In this op-ed, attorney Cristina Buccola argues that the hemp industry advocates should make sure the 2018 Farm Bill does not ban former drug offenders from the hemp industry or drastically change food assistance programs to needy Americans.


This summer, both the U.S. House of Representatives and the U.S. Senate voted to approve their respective versions of the 2018 Farm Bill and to send them to conference. Now, as 9 senators meet with 47 House representatives to reconcile each version of the bill, we should be acutely attuned to two particularly insidious areas up for inclusion – one in the House Bill relating to changes to the Supplemental Assistance Nutritional Program (“SNAP,” which is in the House Bill and I’ll refer to as the “anti-SNAP provisions”) and one relating to a ban in the industrial hemp industry that would keep former drug offenders from participating in it.

These provisions are egregious in nature and discriminatory in practice, run against the very fundamentals of the Farm Bill itself, and must be excluded in the final version of the 2018 Farm Bill at all costs.

The Hemp Amendment’s Felony Charge Provision

In the Senate’s version of the Farm Bill, Mitch McConnell’s  Amendment No. 1 — otherwise known as the “Hemp Amendment,” will give clear federal legal status to industrial hemp and its multitude of uses across the food, fiber, and pharmacology sectors. The retail potential of industrial hemp is undeniable; 2016 US sales of industrial hemp products were approximated at $700 million with an estimated sector growth of ten to 20 percent per year.

The Hemp Amendment looks good and in step with the purposes of the Farm Bill, as it will open up economic opportunities to Americans through agriculture. However, there’s a critical flaw: It prevents individuals convicted of a felony related to a controlled substance from participating in the legal industrial hemp sector.

┄┄┄┄┄┄┄┄┄┄

• [REQUIRED TASKS]
a – Translate this sentence from the Farm Bill op-ed into Spanish: "These provisions are egregious in nature and discriminatory in practice, run against the very fundamentals of the Farm Bill itself, and must be excluded in the final version of the 2018 Farm Bill at all costs."
b – From the Farm Bill op-ed, output the stretch from "This summer, both" through "participating in it." with no changes.

┄┄┄┄┄┄┄┄┄┄

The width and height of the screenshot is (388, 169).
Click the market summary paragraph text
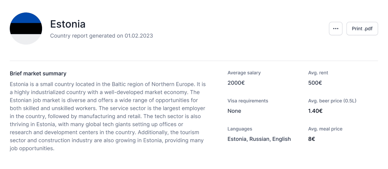coord(108,116)
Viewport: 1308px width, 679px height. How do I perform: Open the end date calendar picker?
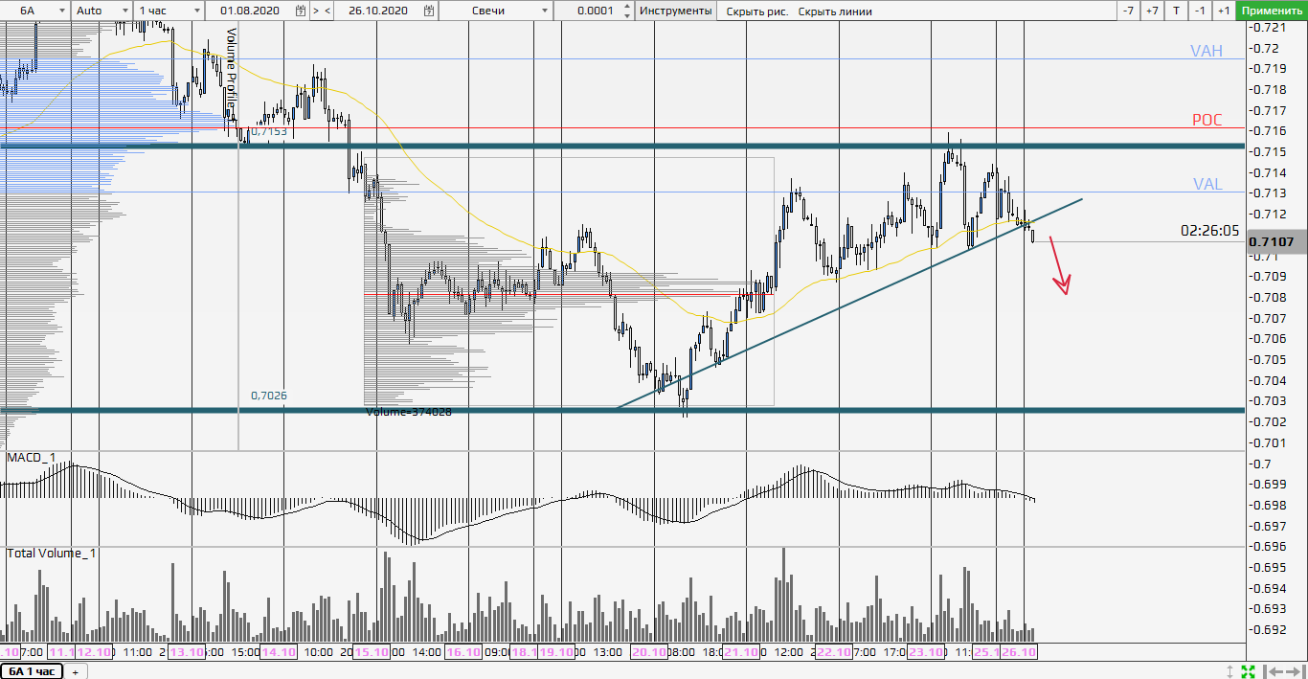429,11
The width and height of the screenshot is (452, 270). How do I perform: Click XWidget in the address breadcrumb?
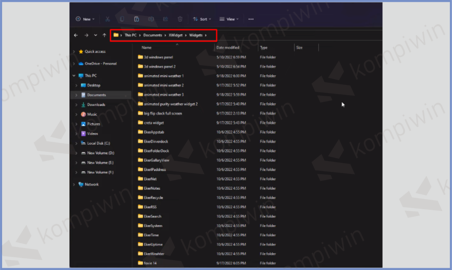point(176,35)
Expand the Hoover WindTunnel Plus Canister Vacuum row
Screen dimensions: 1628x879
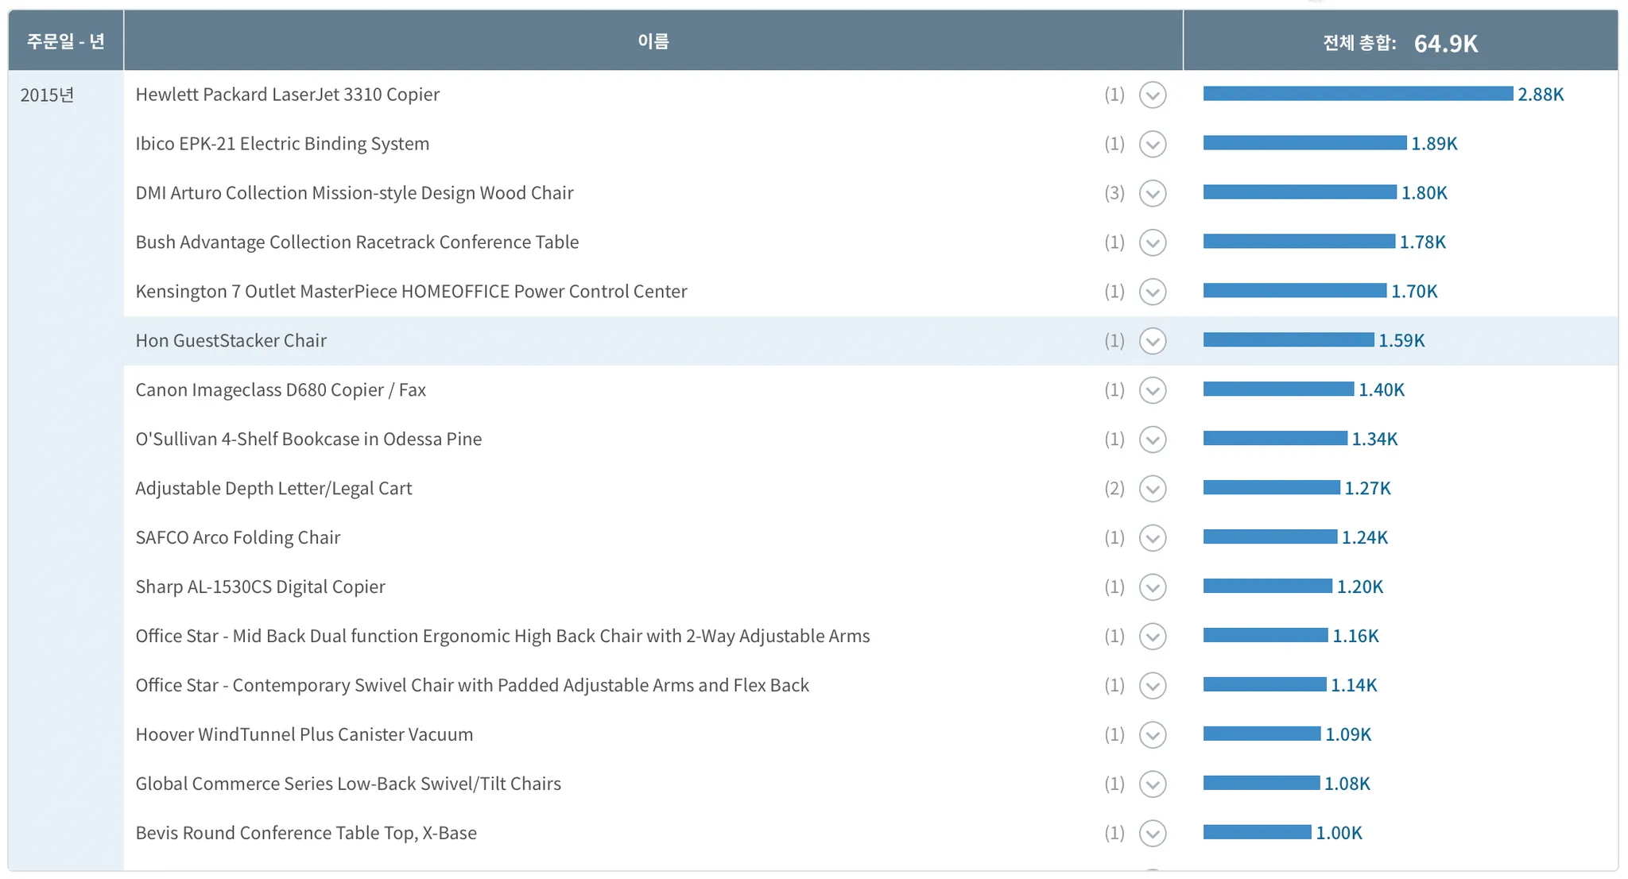tap(1152, 735)
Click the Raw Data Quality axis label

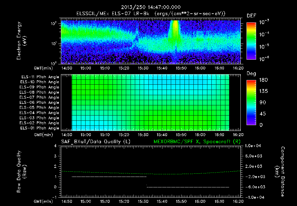coord(21,172)
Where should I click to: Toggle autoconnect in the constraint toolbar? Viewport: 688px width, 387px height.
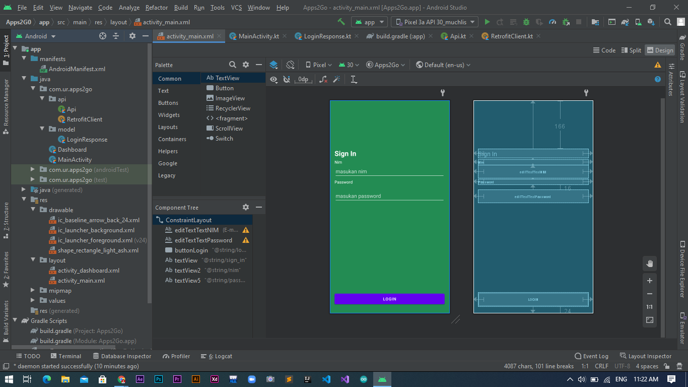[x=286, y=79]
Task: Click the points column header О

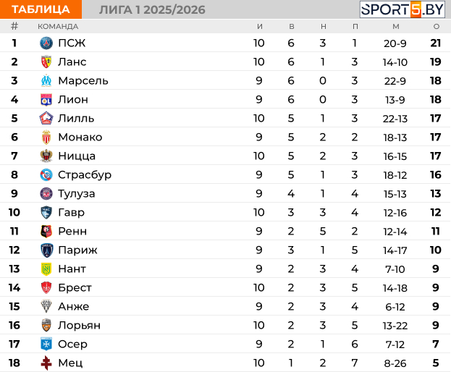Action: (x=436, y=27)
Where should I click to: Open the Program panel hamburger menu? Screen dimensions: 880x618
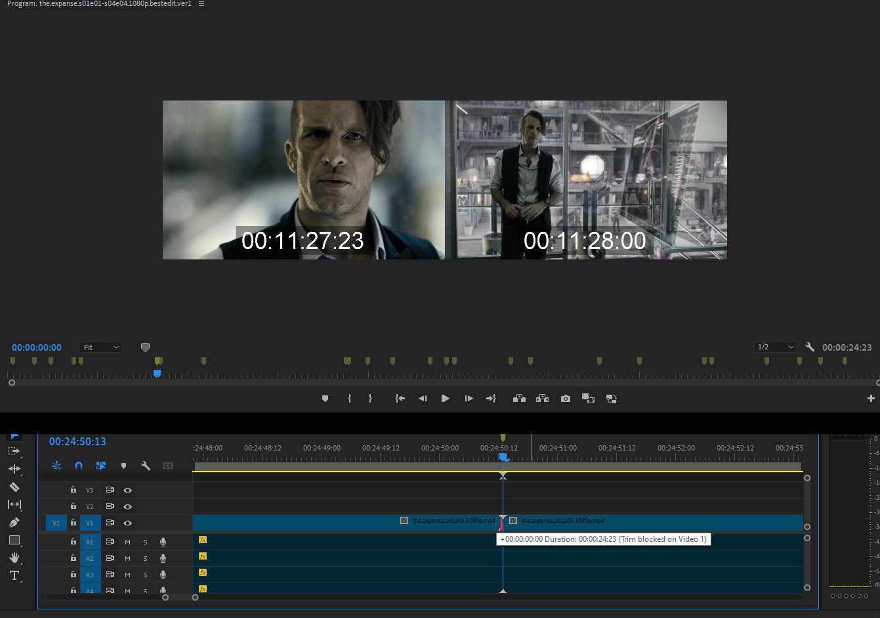[x=201, y=4]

┄┄┄┄┄┄┄┄┄┄

• [RESULTS OF THE TASKS]
a – Estas disposiciones son atroces por naturaleza y discriminatorias en la práctica, van en contra de los fundamentos mismos de la propia Farm Bill y deben excluirse a toda costa de la versión final de la Farm Bill de 2018.

b –
This summer, both the U.S. House of Representatives and the U.S. Senate voted to approve their respective versions of the 2018 Farm Bill and to send them to conference. Now, as 9 senators meet with 47 House representatives to reconcile each version of the bill, we should be acutely attuned to two particularly insidious areas up for inclusion – one in the House Bill relating to changes to the Supplemental Assistance Nutritional Program (“SNAP,” which is in the House Bill and I’ll refer to as the “anti-SNAP provisions”) and one relating to a ban in the industrial hemp industry that would keep former drug offenders from participating in it.